Dunhuang
Dunhuang Grottoes are like horses' bellies/the sound of wooden barrels/milk dripping through their ears-/like flowers hanging from torn ears on the grassland in the distance.
Dunhuang is a forest where a fire broke out thousands of years ago/in a strange valley/the last mulberry forest-where I exchanged salt and food/I built a cave. Before I died, I drew the image of you/the last handsome man/for a female squirrel/for a female bee/for them to get pregnant again in spring.
1986
In fact, Dunhuang here symbolizes the ancient civilization and culture of China reflected in the murals of Dunhuang Grottoes, and the whole poem is a praise for this civilization and culture, as well as for the builders who built Dunhuang Grottoes with their lives.

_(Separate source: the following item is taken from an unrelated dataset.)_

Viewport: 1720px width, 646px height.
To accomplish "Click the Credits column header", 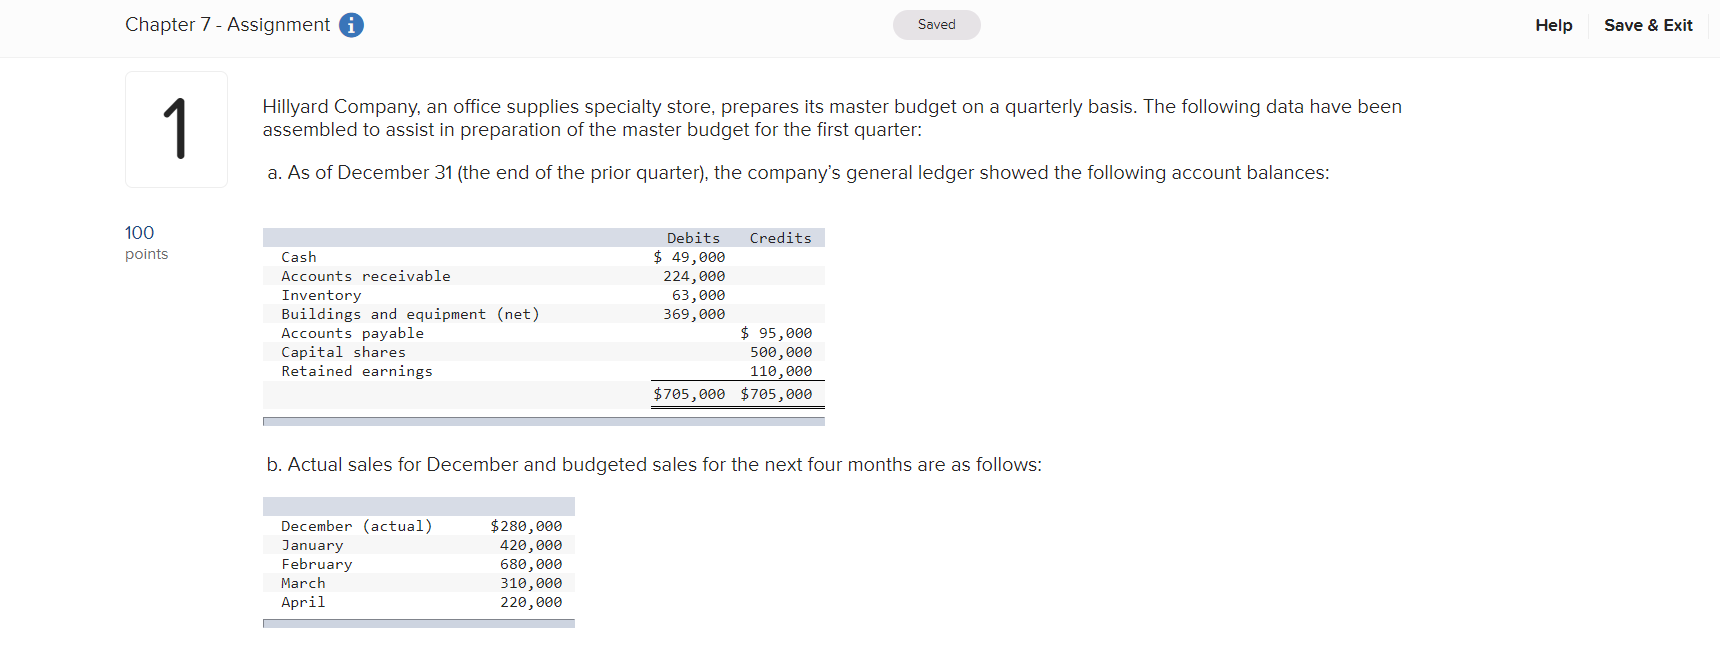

"Dunhuang Grottoes are like the sound of wooden barrels/milk dripping under a horse's stomach". The poet imagines Dunhuang Grottoes as a picture of milking a horse and the horse's milk dripping into a wooden barrel. The ancient civilization displayed in Dunhuang Grottoes infected the poet. The poet feels that the civilization mapped by the grotto murals flows into the poet's spiritual world like dripping horse milk. The poet felt that this civilization lasted for a long time and nurtured the local people. The poet thinks that this kind of "drip" and "milk" is like a flower in full bloom, hanging in his ear. In fact, it is a compliment to the ancient civilization of China symbolized by Dunhuang Grottoes.

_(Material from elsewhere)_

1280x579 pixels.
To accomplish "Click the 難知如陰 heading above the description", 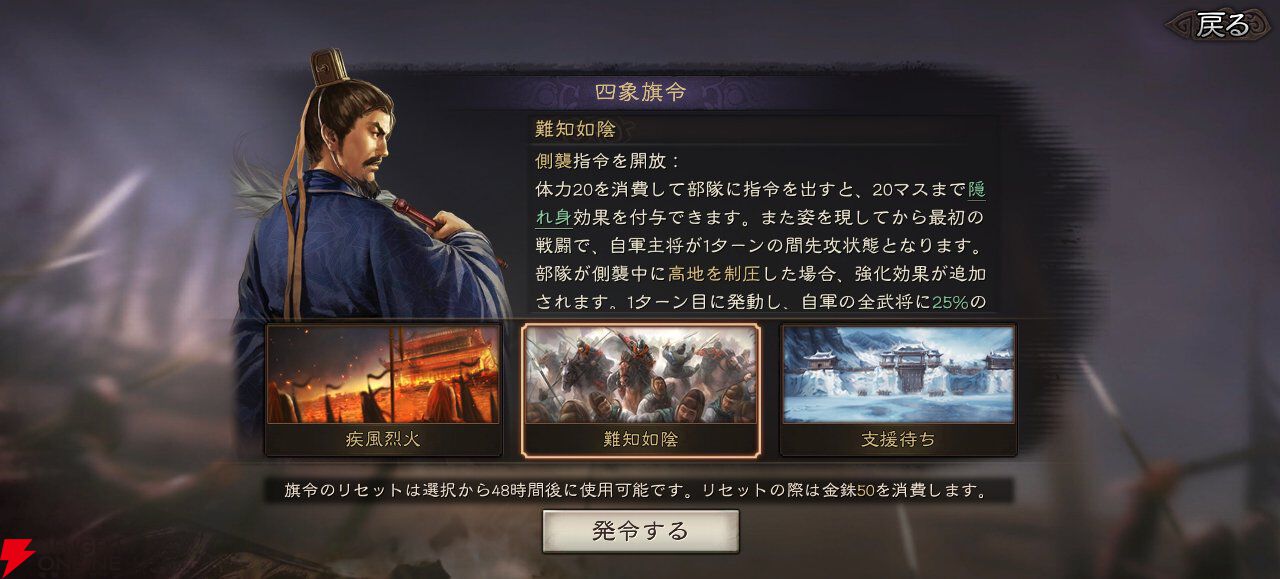I will tap(577, 129).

"Dunhuang was a forest with fire thousands of years ago", and the poet compared Dunhuang to "a forest with fire", symbolizing the glorious past and subsequent decline of Dunhuang and the decline and decline of this ancient civilization in the historical process. "In a strange valley/the last mulberry forest-where I exchanged salt and food/I built a cave. Before I died, I drew the image of you/the last handsome man/for a female squirrel/for a female bee/for them to get pregnant again in spring." It depicts that in the process of the decline of ancient civilization, the creators of Dunhuang Grottoes carved ancient civilization on the stone wall with their lives, precisely because of their creation.
The first part of the poem is to praise the ancient civilization and culture of China symbolized by Dunhuang, and the second part is to praise the builders of Dunhuang Grottoes.